**Descrizione del problema**.
Riscrivi senza alcuna modifica le righe dei record che vanno da quella contenente "Task: Click the envelope" fino alla fine dei record, entrambe le estremità incluse.

Voci di dati raccolte

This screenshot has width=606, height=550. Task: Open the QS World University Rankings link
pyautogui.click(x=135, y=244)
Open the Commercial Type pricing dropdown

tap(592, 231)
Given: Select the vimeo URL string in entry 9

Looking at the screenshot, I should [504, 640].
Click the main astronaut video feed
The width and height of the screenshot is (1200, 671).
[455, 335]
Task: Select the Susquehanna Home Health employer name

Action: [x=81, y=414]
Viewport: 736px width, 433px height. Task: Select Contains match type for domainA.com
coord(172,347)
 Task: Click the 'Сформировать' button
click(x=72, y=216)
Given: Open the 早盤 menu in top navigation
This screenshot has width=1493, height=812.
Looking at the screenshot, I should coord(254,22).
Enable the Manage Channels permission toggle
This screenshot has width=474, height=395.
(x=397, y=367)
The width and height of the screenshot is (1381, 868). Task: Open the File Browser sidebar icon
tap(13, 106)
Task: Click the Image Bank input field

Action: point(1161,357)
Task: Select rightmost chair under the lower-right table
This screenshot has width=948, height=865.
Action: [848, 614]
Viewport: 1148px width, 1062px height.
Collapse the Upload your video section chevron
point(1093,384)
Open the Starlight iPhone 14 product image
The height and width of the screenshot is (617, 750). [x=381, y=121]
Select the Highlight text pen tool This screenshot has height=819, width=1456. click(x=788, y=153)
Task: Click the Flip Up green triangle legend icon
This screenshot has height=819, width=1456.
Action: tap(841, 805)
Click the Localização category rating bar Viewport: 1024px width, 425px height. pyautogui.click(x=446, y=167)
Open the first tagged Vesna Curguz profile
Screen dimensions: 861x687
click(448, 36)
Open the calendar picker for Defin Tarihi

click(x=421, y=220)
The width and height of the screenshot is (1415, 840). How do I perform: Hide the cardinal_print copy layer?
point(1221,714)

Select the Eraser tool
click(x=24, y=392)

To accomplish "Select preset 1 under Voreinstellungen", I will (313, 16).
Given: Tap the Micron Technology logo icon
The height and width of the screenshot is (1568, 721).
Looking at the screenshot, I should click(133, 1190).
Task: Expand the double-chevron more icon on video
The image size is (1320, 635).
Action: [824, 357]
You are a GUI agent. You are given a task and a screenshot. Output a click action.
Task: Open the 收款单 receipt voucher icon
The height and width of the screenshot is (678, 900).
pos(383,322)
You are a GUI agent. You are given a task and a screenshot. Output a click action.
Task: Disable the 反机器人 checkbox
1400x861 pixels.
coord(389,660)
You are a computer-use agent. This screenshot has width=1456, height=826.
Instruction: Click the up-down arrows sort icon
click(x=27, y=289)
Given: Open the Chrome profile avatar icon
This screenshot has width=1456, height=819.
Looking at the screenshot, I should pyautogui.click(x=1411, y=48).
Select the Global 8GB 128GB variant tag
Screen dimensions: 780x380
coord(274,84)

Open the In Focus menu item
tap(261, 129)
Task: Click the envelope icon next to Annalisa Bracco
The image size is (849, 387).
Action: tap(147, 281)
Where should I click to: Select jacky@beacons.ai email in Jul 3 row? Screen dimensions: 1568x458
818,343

**Risposta corretta**.
Task: Click the envelope icon next to Annalisa Bracco
The image size is (849, 387).
Action: tap(147, 281)
Where should I click to: Select jacky@beacons.ai email in Jul 3 row? Screen dimensions: 1568x458
818,343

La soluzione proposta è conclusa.